**What is required**:
Gather every line in the items below that contains the string "perform", matching its case exactly.

BEGIN Records for processing

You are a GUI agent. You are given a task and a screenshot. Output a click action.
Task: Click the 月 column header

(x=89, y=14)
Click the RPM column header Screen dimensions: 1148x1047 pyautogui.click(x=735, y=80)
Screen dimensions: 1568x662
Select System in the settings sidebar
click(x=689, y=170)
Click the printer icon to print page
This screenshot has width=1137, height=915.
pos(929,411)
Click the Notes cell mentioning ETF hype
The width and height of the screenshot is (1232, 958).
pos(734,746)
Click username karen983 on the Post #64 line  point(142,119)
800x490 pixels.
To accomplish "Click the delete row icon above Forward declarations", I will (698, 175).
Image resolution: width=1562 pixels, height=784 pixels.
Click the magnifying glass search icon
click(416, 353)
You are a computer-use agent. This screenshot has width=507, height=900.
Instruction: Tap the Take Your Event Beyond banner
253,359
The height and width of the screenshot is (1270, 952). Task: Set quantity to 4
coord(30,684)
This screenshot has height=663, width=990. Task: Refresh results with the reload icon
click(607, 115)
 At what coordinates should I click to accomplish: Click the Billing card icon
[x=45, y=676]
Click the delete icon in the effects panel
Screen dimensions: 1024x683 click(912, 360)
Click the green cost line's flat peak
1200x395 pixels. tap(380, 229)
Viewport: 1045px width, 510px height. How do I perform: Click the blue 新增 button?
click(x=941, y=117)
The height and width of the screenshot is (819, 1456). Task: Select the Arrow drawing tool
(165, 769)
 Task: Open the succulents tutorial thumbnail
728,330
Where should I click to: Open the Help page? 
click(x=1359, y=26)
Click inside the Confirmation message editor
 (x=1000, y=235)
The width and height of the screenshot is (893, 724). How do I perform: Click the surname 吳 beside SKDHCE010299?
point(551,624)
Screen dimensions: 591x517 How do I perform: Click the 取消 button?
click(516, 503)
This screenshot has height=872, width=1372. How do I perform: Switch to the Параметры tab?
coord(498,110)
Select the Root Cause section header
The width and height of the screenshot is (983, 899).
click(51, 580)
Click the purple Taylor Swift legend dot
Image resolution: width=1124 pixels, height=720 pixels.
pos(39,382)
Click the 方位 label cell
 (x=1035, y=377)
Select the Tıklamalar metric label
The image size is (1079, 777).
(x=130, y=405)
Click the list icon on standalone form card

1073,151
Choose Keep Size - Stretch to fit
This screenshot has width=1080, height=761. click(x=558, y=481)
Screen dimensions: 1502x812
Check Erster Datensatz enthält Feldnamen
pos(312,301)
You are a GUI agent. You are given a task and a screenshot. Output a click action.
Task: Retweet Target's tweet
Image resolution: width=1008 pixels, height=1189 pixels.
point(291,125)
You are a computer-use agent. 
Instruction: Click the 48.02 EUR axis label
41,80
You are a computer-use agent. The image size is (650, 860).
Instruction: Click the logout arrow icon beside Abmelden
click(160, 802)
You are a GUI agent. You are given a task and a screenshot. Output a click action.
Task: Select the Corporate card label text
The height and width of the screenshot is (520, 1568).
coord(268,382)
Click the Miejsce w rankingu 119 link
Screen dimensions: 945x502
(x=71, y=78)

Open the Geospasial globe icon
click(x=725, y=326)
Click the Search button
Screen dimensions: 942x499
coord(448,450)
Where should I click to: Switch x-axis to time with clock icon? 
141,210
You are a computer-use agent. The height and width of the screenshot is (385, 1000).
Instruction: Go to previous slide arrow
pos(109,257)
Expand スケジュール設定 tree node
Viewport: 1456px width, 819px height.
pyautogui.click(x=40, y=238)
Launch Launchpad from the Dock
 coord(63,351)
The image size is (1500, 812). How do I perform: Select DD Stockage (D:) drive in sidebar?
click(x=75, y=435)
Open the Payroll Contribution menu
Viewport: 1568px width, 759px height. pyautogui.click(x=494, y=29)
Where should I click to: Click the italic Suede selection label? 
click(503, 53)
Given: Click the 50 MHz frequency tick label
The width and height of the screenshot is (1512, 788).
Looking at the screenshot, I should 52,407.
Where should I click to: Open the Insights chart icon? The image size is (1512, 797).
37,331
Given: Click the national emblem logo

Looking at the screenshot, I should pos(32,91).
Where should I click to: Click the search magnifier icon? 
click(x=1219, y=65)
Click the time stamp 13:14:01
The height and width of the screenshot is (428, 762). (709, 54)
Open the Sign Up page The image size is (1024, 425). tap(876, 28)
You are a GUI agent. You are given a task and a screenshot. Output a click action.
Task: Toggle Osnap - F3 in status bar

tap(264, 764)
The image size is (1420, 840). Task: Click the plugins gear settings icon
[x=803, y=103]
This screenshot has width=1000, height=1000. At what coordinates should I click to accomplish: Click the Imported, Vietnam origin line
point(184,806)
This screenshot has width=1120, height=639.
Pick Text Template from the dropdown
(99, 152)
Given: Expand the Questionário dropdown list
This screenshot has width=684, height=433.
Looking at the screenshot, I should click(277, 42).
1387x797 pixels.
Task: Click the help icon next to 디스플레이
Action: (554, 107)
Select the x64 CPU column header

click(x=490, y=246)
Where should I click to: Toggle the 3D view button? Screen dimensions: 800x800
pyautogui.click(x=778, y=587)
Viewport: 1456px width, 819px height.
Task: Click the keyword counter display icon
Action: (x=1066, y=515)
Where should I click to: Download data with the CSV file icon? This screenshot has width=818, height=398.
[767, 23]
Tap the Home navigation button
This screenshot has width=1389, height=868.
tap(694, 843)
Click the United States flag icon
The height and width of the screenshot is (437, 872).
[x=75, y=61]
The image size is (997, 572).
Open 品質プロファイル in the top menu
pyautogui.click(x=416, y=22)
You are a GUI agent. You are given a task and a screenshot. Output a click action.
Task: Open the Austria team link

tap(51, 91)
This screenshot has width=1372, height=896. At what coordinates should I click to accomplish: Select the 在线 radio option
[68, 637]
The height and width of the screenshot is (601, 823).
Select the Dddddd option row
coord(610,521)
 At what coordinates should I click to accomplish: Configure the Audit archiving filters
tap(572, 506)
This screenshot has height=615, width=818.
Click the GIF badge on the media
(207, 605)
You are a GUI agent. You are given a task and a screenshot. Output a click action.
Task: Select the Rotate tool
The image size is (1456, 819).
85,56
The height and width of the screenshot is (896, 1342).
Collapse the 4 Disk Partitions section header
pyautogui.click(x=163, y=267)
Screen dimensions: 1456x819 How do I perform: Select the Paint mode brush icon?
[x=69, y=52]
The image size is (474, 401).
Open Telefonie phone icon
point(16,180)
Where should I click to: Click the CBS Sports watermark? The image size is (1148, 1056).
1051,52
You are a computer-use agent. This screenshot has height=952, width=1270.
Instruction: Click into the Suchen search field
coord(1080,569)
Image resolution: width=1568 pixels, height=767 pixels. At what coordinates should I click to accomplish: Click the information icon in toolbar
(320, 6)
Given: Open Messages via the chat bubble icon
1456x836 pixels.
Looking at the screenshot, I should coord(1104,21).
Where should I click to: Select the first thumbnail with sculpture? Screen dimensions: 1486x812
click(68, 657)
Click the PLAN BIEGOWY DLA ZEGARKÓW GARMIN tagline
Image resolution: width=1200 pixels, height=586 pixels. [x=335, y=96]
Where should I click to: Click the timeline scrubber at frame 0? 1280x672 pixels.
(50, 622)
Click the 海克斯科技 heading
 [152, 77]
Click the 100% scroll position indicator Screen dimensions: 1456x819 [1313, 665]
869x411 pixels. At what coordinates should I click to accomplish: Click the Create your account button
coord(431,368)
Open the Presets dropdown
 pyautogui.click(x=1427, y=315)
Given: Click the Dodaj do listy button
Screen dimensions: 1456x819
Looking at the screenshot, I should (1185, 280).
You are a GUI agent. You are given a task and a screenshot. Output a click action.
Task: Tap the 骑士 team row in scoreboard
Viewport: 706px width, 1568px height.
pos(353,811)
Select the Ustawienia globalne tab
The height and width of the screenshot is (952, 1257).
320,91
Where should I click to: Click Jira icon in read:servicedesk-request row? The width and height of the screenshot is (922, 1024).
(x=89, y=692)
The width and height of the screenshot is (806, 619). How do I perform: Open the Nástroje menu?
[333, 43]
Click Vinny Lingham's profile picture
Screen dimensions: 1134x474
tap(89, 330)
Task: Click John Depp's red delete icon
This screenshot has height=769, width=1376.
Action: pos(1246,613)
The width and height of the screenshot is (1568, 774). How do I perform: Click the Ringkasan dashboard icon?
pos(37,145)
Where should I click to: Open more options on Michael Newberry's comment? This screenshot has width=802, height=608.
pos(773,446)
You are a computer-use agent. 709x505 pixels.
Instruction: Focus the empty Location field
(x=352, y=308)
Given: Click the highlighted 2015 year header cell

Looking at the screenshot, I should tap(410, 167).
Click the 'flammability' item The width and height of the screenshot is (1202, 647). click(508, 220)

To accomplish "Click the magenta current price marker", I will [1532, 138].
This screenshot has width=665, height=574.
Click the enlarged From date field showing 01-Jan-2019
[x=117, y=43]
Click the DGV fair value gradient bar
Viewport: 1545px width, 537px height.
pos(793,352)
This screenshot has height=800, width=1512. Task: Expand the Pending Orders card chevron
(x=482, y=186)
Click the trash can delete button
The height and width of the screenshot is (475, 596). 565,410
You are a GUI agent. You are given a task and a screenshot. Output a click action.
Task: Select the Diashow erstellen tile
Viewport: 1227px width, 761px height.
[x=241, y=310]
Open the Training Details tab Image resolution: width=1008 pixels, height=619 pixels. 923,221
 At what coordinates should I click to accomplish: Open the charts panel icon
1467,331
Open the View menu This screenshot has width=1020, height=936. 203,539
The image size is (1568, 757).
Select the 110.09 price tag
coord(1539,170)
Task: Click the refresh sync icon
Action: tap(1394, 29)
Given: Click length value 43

END Records for processing

**Output of the exercise**:
Viewport: 1045px width, 510px height. How do I perform: Click the blue 新增 button?
The width and height of the screenshot is (893, 724). How do I perform: Click the surname 吳 beside SKDHCE010299?
Screen dimensions: 591x517 How do I perform: Click the 取消 button?
This screenshot has height=872, width=1372. How do I perform: Switch to the Параметры tab?
The image size is (1500, 812). How do I perform: Select DD Stockage (D:) drive in sidebar?
Screen dimensions: 1456x819 How do I perform: Select the Paint mode brush icon?
The width and height of the screenshot is (806, 619). How do I perform: Open the Nástroje menu?
The width and height of the screenshot is (1568, 774). How do I perform: Click the Ringkasan dashboard icon?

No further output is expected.